An autoregressive AI model trained on over 300,000 patients and 400 million patient timeline entries can generate realistic counterfactual medical trajectories — simulating how a patient's clinical course might have differed under alternative conditions — according to new research published on arXiv.

The work, posted in April 2025, addresses a long-standing challenge in clinical research: understanding what would have happened to a patient under different circumstances. Standard clinical trials are expensive, slow, and ethically constrained. Counterfactual simulation — running hypothetical scenarios on synthetic patient data — offers a potential alternative approach, but previous methods have struggled to produce results that match real clinical behaviour.

How the Model Was Built and Tested

The researchers trained their model in a self-supervised manner on a large corpus of real-world electronic health records, allowing it to learn the sequential patterns of how clinical events unfold over time. No explicit labels or outcome annotations were required during training; the model learned by predicting the next entry in a patient timeline, much like a language model learns to predict the next word.

To validate the approach, the team applied the model to patients hospitalised with COVID-19 in 2023. They then systematically modified three variables — patient age, serum C-reactive protein (CRP), a marker of systemic inflammation, and serum creatinine, an indicator of kidney function — and asked the model to simulate 7-day outcomes under each altered scenario.

Counterfactual trajectories reproduced known clinical patterns, suggesting autoregressive generative models can establish a foundation for counterfactual clinical simulation.

The results aligned with established medical knowledge. Simulations involving older patients, higher CRP, or elevated creatinine all produced increased in-hospital mortality. Prescription patterns also shifted in clinically sensible ways: the antiviral drug remdesivir appeared more frequently in simulations with higher CRP values, and less frequently when kidney function was impaired — consistent with real-world clinical guidance, since remdesivir is generally avoided in patients with significant renal dysfunction.

Why Self-Reported Benchmarks Deserve Scrutiny

It is important to note that the validation results reported here are self-reported by the study authors and have not yet undergone formal peer review. The primary benchmark used is internal consistency — whether the model reproduces patterns already known to clinicians — rather than a prospective test against real patient outcomes.
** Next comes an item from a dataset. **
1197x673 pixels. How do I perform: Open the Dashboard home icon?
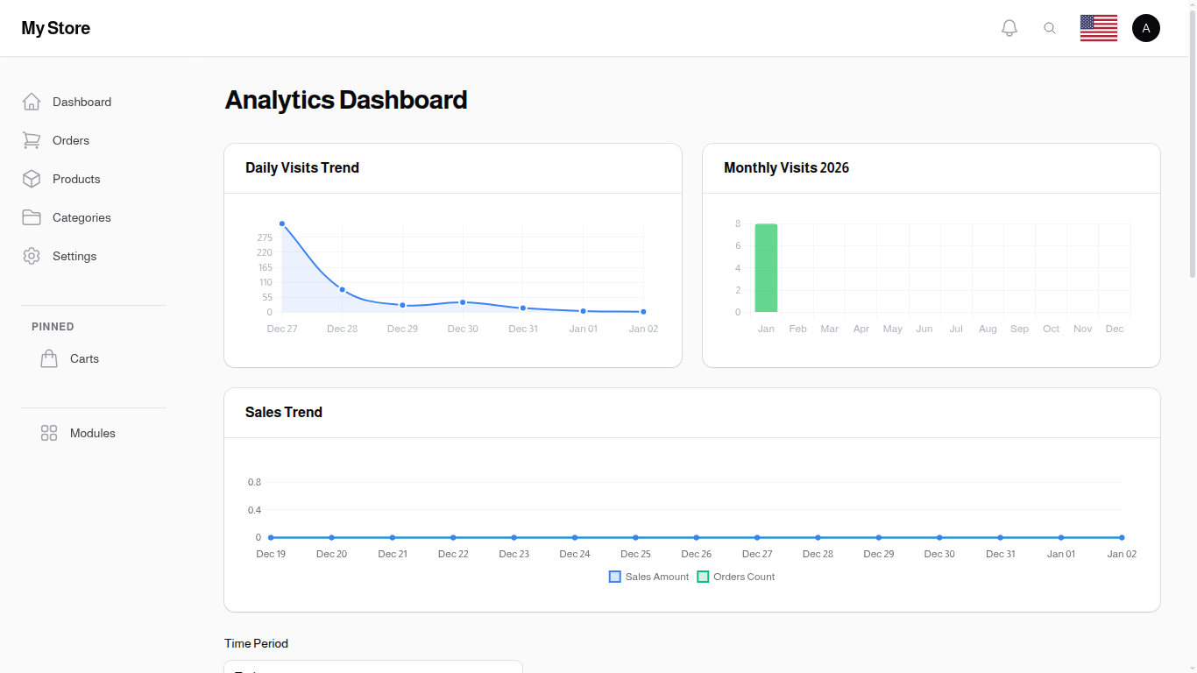pyautogui.click(x=32, y=102)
This is a meaningful step, but it is not the same as demonstrating that the model can predict outcomes for specific patients in a clinical setting.

The study also does not disclose the specific dataset used for training, beyond the patient count and entry volume. Dataset composition, including which hospital systems contributed, the time span covered, and demographic representation, can significantly affect how well a model generalises to other populations.

The Case for In Silico Trials

Despite these caveats, the research points toward a potentially valuable application: in silico clinical trials, where candidate treatments are tested on synthetic patient populations before or alongside traditional trials. Such an approach could reduce costs, accelerate drug development, and allow researchers to explore subgroup effects — how a treatment performs in elderly patients or those with comorbidities, for instance — that are often underpowered in standard trials.

Personalised medicine represents another target application. If a model could reliably simulate how an individual patient's trajectory might change under different treatment choices, clinicians could use it as a decision-support tool at the bedside. The gap between that aspiration and current capability remains substantial, but research of this kind begins to close it.

Autoregressive models — the same architectural family behind large language models — have shown a consistent ability to learn complex sequential dependencies across domains. Applying this architecture to longitudinal health records is a natural extension, and the sheer scale of the training data here (400 million timeline entries) positions the model to capture rare clinical events that smaller datasets would miss.

Methodological Hurdles Still to Clear

The core difficulty with counterfactual inference in any setting is the fundamental problem of causal inference: we can never observe both the factual and counterfactual outcome for the same patient. Validating counterfactual models is therefore inherently indirect. The researchers' approach — checking whether simulated outcomes match known clinical patterns — is a reasonable proxy, but future work will need to develop more rigorous evaluation frameworks, potentially using natural experiments or randomised trial data as ground truth.

Regulatory acceptance is another hurdle. Before in silico trial data could support drug approval decisions, agencies such as the FDA and EMA would need agreed standards for model validation, audit trails, and bias assessment. That infrastructure does not yet exist in a standardised form, though both agencies have begun preliminary work in this area.

What This Means

This research demonstrates that large-scale generative models trained on real-world health records can reproduce clinically coherent counterfactual scenarios — making AI-assisted virtual trials a more credible near-term research tool, provided validation standards keep pace with the technology.